- North American cover art
- Developer: Digital Eclipse
- Publisher: Ubisoft
- Designers: Rafael Baptista Ryan Slemko Eric Emery Christoph Sapinsky
- Programmers: Rafael Baptista Adam Leggett Darren Schebek Pierre Tardif
- Artists: Luc Velhulst Jeff Faust Tony Lupidi Roberta Brandão
- Composer: Mashi Hasu
- Series: Rayman
- Platform: Game Boy Advance
- Release: NA: March 15, 2005; EU: March 18, 2005;
- Genre: Platform
- Mode: Single-player

= Rayman: Hoodlums' Revenge =

2005 video game

Rayman: Hoodlums' Revenge, (Note: A typo on the North American box art has "Hoodlum's" rather than "Hoodlums, implying the revenge of a single Hoodlum character, rather than the Hoodlums collectively.) (Rayman: La Revanche des Hoodlums) is a platform game developed by Digital Eclipse and published by Ubisoft for the Game Boy Advance in 2005. It was the first Rayman game to be a isometric platformer and was set after Rayman 3: Hoodlum Havoc.

==Gameplay==

Rayman standing in Vertiginous Riddle

Rayman: Hoodlums' Revenge is an isometric platformer with a mix of puzzle gameplay elements. The player can play as Rayman and Globox through various levels. Rayman's abilities are his default attack, hover jump, and climbing. The game includes adventuring elements, where the player will have to track down switches in order to progress to the next segment of the level.

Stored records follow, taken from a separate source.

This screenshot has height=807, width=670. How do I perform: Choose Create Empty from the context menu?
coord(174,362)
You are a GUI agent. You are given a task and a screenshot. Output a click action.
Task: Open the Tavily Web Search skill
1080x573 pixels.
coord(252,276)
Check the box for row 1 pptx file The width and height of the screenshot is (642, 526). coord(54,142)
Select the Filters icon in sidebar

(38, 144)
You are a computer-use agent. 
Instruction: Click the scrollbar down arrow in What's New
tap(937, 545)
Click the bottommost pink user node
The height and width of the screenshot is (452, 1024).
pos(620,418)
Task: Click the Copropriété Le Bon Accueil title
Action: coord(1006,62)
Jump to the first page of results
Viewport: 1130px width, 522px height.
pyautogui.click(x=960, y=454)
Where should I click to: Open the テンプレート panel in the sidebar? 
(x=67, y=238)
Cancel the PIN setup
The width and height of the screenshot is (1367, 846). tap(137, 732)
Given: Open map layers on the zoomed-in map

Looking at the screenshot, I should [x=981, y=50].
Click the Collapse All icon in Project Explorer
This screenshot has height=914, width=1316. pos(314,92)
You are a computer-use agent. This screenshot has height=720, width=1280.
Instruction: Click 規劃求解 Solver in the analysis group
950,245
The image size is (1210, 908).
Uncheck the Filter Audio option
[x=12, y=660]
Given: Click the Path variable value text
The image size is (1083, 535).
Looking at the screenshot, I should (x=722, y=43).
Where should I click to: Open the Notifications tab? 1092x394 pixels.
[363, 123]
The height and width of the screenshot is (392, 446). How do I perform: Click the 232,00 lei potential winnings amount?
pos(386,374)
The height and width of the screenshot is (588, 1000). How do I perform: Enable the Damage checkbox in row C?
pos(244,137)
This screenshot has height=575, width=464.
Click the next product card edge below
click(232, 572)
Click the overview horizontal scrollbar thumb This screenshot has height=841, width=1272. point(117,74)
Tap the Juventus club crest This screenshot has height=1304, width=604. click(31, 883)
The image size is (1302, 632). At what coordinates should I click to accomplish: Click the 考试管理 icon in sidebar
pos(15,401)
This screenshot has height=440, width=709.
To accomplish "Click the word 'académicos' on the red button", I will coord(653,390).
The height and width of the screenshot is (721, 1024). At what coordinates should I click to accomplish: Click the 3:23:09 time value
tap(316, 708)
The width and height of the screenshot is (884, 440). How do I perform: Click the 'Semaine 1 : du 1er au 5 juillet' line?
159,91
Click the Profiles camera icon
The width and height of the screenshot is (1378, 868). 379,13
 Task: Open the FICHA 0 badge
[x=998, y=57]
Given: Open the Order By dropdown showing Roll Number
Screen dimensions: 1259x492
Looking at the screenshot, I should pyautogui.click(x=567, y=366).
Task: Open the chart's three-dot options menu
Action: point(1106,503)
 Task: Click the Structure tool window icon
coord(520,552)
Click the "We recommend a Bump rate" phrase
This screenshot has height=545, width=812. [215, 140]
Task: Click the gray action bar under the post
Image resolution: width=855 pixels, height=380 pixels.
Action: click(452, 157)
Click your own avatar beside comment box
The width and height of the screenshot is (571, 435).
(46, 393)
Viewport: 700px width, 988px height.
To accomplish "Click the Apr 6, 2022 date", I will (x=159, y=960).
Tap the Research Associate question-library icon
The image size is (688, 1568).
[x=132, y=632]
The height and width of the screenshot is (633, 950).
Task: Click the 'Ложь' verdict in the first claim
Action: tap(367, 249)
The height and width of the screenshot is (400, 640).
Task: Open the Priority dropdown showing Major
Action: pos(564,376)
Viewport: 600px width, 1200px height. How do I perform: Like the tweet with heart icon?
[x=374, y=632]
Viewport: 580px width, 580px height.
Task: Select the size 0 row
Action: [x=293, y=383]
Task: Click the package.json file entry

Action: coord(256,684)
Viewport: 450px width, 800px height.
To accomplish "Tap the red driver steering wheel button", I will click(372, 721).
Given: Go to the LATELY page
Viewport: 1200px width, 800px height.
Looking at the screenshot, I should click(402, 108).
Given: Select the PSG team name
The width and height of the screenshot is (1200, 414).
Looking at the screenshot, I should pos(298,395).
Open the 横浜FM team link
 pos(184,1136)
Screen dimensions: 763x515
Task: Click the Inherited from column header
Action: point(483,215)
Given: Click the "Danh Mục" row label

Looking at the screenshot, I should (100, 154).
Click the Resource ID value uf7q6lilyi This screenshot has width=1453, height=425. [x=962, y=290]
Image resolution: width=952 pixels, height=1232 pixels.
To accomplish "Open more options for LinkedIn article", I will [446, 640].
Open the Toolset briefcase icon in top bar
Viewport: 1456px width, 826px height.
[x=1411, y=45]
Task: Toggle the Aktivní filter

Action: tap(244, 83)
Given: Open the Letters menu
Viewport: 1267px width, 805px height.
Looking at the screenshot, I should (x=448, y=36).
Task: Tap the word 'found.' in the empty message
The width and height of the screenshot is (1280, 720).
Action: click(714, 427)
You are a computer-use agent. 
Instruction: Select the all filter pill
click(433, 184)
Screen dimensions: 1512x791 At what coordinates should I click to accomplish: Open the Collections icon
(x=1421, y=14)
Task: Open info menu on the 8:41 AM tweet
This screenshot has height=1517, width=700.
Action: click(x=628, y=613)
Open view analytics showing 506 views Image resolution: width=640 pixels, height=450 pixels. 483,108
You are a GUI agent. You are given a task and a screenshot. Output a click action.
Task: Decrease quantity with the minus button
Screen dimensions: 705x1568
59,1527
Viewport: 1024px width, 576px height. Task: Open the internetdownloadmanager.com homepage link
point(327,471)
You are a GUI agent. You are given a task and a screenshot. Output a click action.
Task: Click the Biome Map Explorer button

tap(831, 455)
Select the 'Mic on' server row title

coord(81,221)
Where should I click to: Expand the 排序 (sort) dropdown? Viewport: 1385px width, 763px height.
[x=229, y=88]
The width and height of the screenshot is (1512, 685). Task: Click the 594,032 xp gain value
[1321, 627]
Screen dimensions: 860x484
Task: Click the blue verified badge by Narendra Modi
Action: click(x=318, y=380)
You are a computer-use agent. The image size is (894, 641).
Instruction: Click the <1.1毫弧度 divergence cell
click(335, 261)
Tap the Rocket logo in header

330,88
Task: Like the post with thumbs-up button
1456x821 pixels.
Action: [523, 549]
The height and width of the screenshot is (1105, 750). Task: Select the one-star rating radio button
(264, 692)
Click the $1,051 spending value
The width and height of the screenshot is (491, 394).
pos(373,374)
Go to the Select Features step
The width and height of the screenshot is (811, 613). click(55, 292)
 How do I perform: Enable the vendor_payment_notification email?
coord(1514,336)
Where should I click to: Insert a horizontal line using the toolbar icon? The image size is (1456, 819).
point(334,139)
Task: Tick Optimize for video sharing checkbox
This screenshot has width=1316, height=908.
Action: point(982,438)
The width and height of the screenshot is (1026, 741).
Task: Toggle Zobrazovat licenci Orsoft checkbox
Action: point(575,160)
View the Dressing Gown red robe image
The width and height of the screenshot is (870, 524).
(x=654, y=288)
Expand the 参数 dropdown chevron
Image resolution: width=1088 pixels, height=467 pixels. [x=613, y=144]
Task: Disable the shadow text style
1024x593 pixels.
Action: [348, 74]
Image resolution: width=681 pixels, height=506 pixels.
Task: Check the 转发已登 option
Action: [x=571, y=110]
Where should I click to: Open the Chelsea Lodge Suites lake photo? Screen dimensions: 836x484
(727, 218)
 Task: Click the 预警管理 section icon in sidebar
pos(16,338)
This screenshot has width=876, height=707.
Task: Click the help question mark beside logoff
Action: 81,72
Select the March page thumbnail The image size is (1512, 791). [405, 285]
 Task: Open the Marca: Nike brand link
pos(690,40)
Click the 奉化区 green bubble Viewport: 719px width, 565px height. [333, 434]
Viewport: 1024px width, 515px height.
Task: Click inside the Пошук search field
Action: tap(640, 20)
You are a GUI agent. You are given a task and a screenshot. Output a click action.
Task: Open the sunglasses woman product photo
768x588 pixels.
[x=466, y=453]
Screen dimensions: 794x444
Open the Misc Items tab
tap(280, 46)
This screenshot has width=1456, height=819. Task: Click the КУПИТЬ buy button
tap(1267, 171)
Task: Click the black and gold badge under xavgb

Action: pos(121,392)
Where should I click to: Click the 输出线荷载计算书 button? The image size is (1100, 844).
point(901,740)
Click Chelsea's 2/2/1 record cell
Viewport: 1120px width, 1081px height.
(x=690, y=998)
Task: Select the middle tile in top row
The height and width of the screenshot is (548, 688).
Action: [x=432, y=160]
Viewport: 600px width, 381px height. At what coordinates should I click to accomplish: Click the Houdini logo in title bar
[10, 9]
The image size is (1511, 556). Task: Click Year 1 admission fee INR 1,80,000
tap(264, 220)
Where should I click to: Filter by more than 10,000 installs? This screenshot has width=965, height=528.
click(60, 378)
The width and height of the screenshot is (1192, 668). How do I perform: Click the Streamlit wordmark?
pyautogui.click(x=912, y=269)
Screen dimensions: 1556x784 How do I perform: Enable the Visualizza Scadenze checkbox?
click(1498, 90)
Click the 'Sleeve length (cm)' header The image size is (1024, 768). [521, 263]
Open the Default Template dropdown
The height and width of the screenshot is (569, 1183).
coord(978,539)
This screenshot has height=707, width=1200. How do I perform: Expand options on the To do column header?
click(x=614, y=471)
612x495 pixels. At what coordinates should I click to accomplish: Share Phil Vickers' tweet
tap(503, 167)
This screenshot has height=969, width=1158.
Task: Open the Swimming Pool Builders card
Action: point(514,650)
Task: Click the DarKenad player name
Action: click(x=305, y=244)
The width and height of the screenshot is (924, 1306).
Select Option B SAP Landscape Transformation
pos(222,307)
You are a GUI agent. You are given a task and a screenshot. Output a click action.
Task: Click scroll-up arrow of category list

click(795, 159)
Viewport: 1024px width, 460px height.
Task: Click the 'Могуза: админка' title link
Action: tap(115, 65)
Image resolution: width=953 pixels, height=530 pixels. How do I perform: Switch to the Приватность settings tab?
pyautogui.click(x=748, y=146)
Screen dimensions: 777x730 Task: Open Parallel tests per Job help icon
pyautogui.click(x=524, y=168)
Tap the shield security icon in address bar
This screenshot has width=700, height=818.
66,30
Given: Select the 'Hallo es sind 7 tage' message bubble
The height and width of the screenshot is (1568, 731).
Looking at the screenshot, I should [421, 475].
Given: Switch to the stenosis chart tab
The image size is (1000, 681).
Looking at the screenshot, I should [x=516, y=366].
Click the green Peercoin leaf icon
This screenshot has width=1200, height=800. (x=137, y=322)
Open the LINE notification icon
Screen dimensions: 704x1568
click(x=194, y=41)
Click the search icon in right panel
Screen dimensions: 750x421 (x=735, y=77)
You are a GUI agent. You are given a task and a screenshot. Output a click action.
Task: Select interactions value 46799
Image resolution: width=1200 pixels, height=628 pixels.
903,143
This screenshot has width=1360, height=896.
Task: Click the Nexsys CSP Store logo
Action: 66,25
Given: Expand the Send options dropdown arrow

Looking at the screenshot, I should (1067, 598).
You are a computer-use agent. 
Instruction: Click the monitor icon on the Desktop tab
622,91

The goal is to complete each level, while collecting the maximum number of gems and lums, freeing Teensies and defeating enemies gives the player points. When the level is completed, the player earns "Murfy" stamps based on the player score. These stamps can be used to unlock extra levels.

==Plot==
Rayman and Globox were sleeping in a forest, Globox's dreams are disturbed by the Black Lum André. He is awakened by a strange sound, and sets off to search for his source. Rayman wakes up later to find Globox missing, and sets off to look for him. As he journeys onward, Rayman is told by Murfy that the Hoodlums are trying to clone Reflux, an antagonist from Rayman 3. Rayman must destroy the Infernal Machine, which makes the potent plum juice before he could meet Globox. Meanwhile, in the Bog of Murk, Globox was slowly being taken over by André, This is apparent by Globox's sudden mood swings in which he becomes condescending and aggressive. Later, when he escapes from prison and reunites with Rayman, André often insults Rayman or the feeble attempts of the Hoodlums.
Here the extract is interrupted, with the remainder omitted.